金雪文,丁金盾,金洋一,陳坤倫
作者單位: 317699 浙江省玉環,玉環市人民醫院(金雪文、丁金盾、陳坤倫);中國科學院大學附屬腫瘤醫院(金洋一)
臨床上將咳嗽時間超過8 周定義為慢性咳嗽,一般特指胸部X線片無明顯異常且以咳嗽為主要或唯一癥狀。慢性咳嗽的常見病因包括咳嗽變異性哮喘(CVA)、嗜酸粒細胞性支氣管炎(EB)、上氣道咳嗽綜合征、胃食管反流性咳嗽及變應性咳嗽(AC)等[1],其中CVA、EB 及AC 通常對口服糖皮質激素或吸入性糖皮質激素(ICS)反應良好,統稱為激素敏感性咳嗽,三者共占我國慢性咳嗽病因的63%左右[2]。然而,上述疾病診斷過程復雜,通常需要結合支氣管激發試驗及誘導痰等,臨床上難以常規開展。
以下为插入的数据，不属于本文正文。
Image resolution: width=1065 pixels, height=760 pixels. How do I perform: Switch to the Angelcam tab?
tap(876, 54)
實際上許多慢性咳嗽患者難以明確診斷時常予以含ICS 吸入制劑的診斷性治療,因此仍然需要尋找科學、準確的檢測方法預測此類含ICS 吸入制劑對慢性咳嗽患者的療效。呼出氣一氧化氮(FeNO)檢測是一種反映氣道嗜酸性炎癥的檢查措施,具有操作簡潔、檢測快速等特點,目前已廣泛應用于支氣管哮喘的診斷及激素敏感性的預測。IgE 是介導1 型超敏反應的標志物,目前已在臨床上常規開展檢測,并且在支氣管哮喘患者中可以觀察到IgE 的升高[3],因此血清總IgE 水平的檢測可能有助于慢性咳嗽診斷及療效預測。本研究通過檢測慢性咳嗽患者FeNO及血清總IgE,評估FeNO 及血清總IgE 對慢性咳嗽患者使用布地奈德福莫特羅吸入劑治療療效的預測價值,以供指導臨床治療,現報道如下。
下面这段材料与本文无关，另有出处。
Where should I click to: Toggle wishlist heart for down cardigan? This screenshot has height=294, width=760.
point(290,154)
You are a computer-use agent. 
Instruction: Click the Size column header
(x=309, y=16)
1.1 一般資料 納入2020 年5 月至2022 年3 月在玉環市人民醫院呼吸內科門診就診的81 例慢性咳嗽患者作為觀察組。納入標準:(1)年齡≥18 歲,慢性咳嗽時間>8周,咳嗽為主要癥狀,既往無吸煙史;(2)X 線片檢查結果顯示胸部無明顯異常;(3)近期無糖皮質激素及其他藥物治療史。排除標準:(1)對本研究藥物過敏者;(2)合并慢性阻塞性肺疾病、肺部占位、肺炎等肺部病變;(3)不能配合完成FeNO、肺功能等檢查;(4)近4 周呼吸道感染;(5)精神及認知功能障礙;(6)過去2 個月內使用過血管緊張素轉換酶抑制劑。所有患者均簽署知情同意書,本研究經玉環市人民醫院醫學倫理委員會審核通過。
1.2 方法
1.2.1 基本檢查及藥物治療(1)病史采集和全面的體格檢查。(2)選擇適當的檢查,包括胸部CT、肺通氣功能、支氣管激發試驗及誘導痰,根據《咳嗽的診斷與治療指南(2015)》相關診斷標準[4],盡可能明確慢性咳嗽的病因診斷。(3)如有需要再行鼻竇CT、鼻咽鏡等。(4)進行基線FeNO 檢測及血清總IgE 測定。(5)所有患者均接受布地奈德福莫特羅吸入劑(信必可,國藥準字H20140458,規格:160g/4.5g/吸)治療,1 吸/次,2 次/d,連續治療4 周。(6)吸入前及吸入藥物4 周后均進行咳嗽癥狀積分[5]評分,根據評分進行分組:4 周后咳嗽癥狀積分0 分為治愈,4周后咳嗽癥狀積分較治療前下降≥50%為好轉,將治愈及好轉患者納入激素敏感組;4 周后咳嗽癥狀積分較治療前下降<50%為無效,納入激素非敏感組。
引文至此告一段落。